Access Controls

Access controls for PowerShell Universal.

About

Access controls allow you to define who has access to particular resources inside PowerShell Universal. Currently, access controls only apply to scripts.

There are three types of access controls.

  • Global

  • Resource

  • Tag

PowerShell Universal uses a least-privileged model and users have no access without an access control that applies to their role.

Access controls are defined within the accessControls.ps1 file within your PowerShell Universal configuration repository.

Access Control Types

There are five different privileges that can be granted to users. These values are available on the [PowerShellUniversal.AccessControlType] enumeration.

  • View (1)

  • Edit (2)

  • Create (4)

  • Delete (8)

  • Execute (16)

You can define multiple access control types on a single access control by using a binary or operator.

For example, this creates a privilege for both Create and View.

$Type = ([PowerShellUniversal.AccessControlType]::Create -bor [PowerShellUniversal.AccessControlType]::View)

You can also use the integer values for a more terse syntax. This creates the same Create and View privileges.

$Type = 1 -bor 4

Global Access Controls

Global access controls allow you to define an access for a role for all resources of the chosen type.

For example, to allow any user with the ScriptBuilder role to create a script, you can define an access control using the following command. You'll also want to grant the View privilege so that the user can also view scripts.

$Type = ([PowerShellUniversal.AccessControlType]::Create -bor [PowerShellUniversal.AccessControlType]::View)
New-PSUAccessControl -Role 'ScriptBuilder' -ObjectType 'Script' -Type $Type

Resource Access Controls

Resource access controls allow you to specify access controls directly on a resource.

This example defines the execute privilege on the OnBoarding.ps1 script to the ScriptRunner role.
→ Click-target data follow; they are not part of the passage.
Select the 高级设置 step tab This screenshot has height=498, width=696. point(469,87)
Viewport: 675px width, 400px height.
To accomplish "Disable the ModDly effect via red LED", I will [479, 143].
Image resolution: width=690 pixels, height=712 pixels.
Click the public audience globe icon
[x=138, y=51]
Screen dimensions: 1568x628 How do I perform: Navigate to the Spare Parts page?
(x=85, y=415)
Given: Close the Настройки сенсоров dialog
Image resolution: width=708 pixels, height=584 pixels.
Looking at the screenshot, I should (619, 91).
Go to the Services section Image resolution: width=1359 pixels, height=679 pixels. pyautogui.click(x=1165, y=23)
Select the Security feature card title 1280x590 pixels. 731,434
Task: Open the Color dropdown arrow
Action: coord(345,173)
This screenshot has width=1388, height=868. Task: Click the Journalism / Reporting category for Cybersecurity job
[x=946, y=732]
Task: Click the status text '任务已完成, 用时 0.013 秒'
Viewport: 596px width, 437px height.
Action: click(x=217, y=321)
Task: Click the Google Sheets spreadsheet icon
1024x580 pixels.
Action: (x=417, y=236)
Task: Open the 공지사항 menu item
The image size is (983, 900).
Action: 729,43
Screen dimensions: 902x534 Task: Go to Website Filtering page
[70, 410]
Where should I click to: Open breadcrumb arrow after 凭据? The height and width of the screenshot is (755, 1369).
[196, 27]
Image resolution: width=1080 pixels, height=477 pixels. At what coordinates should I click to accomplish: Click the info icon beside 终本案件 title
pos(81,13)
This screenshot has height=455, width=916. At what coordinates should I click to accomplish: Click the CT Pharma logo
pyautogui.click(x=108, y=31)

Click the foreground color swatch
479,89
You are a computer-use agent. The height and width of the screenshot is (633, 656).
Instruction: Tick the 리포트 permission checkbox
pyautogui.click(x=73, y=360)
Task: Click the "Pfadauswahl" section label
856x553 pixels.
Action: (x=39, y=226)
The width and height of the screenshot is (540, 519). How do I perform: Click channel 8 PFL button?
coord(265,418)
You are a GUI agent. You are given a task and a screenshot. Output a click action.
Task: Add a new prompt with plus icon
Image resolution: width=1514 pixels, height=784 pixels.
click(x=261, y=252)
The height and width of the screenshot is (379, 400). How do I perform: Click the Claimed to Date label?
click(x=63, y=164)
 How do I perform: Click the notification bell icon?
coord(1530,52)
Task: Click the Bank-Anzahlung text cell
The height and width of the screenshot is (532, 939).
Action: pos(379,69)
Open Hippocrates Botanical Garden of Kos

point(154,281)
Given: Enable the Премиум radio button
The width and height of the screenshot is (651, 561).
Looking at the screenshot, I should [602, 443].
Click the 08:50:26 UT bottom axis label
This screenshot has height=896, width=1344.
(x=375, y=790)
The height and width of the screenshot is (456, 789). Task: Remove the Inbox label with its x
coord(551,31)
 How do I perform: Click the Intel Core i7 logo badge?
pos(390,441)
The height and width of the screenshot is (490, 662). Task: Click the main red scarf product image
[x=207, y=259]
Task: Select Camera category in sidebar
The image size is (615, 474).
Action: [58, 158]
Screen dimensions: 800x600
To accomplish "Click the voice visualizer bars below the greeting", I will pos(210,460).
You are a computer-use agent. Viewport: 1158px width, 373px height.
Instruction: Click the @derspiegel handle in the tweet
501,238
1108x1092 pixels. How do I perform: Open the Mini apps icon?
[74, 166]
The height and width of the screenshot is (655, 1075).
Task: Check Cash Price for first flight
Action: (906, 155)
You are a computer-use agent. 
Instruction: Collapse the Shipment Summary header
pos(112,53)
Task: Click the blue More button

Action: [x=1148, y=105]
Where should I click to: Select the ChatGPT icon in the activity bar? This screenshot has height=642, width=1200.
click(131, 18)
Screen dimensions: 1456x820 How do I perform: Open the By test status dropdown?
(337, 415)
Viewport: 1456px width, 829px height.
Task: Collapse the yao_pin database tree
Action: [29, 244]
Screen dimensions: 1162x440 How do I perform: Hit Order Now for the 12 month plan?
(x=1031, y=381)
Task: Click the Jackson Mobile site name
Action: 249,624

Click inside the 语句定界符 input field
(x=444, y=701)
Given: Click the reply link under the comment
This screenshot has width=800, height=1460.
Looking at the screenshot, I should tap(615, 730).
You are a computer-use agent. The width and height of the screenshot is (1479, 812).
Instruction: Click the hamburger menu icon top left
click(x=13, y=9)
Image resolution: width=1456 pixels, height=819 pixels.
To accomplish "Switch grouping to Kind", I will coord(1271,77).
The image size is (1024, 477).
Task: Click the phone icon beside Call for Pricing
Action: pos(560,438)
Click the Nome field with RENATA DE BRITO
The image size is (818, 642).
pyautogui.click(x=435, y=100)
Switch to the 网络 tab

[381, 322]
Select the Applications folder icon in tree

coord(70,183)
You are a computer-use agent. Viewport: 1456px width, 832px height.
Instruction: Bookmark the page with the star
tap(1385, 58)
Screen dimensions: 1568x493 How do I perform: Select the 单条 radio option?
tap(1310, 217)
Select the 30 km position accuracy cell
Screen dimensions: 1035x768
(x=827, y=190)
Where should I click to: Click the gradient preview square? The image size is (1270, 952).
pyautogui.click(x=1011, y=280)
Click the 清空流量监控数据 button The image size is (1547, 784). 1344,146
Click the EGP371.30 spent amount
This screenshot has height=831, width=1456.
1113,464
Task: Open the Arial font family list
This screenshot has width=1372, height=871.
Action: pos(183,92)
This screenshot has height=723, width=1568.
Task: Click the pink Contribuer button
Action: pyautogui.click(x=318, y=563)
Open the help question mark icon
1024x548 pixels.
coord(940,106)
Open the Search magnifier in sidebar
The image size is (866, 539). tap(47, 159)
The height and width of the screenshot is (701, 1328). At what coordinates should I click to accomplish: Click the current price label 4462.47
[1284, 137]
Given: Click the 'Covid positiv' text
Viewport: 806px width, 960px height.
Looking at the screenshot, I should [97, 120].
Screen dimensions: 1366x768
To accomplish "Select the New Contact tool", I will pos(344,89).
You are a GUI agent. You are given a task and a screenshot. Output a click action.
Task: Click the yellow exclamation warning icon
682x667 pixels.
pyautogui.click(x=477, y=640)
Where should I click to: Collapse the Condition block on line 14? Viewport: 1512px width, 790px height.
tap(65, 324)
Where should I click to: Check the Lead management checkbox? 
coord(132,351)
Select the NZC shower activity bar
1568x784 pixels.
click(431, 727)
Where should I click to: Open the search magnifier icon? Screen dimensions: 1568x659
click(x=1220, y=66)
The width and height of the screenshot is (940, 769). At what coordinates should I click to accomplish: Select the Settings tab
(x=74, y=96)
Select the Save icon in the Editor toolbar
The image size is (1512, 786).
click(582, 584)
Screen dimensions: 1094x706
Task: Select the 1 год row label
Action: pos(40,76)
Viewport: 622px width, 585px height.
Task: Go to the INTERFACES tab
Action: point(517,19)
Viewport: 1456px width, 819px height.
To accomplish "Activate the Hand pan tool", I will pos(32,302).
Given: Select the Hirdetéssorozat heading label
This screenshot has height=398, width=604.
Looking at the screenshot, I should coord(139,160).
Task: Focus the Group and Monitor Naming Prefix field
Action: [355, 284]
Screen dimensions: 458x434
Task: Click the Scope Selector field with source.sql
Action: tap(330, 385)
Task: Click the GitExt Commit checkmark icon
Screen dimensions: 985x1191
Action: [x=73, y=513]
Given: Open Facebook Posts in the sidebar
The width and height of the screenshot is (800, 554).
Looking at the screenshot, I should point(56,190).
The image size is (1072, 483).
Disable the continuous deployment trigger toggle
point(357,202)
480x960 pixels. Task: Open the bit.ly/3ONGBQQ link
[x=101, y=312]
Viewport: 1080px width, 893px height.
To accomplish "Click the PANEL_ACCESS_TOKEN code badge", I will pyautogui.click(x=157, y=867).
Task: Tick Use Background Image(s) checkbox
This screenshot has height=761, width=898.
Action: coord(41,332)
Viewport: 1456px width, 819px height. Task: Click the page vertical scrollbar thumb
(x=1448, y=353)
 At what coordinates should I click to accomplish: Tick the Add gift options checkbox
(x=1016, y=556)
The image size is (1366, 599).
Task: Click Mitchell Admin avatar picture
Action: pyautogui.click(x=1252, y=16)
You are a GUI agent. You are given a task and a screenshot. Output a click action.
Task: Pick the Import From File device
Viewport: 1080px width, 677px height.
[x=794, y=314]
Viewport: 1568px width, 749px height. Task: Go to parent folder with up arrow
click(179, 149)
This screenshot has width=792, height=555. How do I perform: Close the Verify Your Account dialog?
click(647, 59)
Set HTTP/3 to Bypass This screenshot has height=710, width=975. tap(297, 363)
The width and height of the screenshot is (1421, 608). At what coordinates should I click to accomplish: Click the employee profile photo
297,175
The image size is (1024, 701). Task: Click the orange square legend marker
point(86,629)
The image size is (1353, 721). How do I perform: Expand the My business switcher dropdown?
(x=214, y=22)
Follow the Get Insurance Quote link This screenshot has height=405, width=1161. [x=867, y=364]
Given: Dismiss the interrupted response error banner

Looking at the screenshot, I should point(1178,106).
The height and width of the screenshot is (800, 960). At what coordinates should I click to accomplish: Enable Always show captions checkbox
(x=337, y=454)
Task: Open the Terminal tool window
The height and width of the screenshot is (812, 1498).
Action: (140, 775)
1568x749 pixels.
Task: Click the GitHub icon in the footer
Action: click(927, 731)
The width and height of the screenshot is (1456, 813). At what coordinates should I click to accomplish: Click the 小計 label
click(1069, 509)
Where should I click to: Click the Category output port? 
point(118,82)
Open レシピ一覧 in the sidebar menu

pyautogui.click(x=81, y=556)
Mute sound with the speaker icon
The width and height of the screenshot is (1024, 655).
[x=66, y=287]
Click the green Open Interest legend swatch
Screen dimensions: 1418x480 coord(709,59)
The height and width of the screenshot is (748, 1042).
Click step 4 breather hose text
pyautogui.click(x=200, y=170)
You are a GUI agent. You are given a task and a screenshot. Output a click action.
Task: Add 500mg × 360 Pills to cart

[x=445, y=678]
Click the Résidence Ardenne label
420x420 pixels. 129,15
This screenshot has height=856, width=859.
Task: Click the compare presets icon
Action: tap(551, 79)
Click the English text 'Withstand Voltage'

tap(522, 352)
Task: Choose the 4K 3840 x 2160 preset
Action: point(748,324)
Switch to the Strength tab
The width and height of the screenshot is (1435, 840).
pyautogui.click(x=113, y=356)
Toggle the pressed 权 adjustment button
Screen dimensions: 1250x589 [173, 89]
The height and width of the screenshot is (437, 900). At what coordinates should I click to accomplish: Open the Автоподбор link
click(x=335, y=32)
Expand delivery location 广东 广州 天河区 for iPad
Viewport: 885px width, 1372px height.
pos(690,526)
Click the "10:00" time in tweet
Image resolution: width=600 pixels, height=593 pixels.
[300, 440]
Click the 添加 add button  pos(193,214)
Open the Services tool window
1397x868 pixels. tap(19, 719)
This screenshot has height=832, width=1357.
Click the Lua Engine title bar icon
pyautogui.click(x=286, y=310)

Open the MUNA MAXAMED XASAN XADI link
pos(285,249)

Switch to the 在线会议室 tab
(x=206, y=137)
$Type = ([PowerShellUniversal.AccessControlType]::Execute -bor [PowerShellUniversal.AccessControlType]::View)
New-PSUAccessControl -Role 'ScriptRunner' -ObjectId 'OnBoarding.ps1' -ObjectType 'Script' -Type $Type

Tag Access Controls

Tag access controls allow you to specify an access control based on a tag. All tagged resources will have this access control defined. This allows you to group resources and apply access controls to the group.

The following example provides the edit privilege to the ScriptEditor role and the HR tag.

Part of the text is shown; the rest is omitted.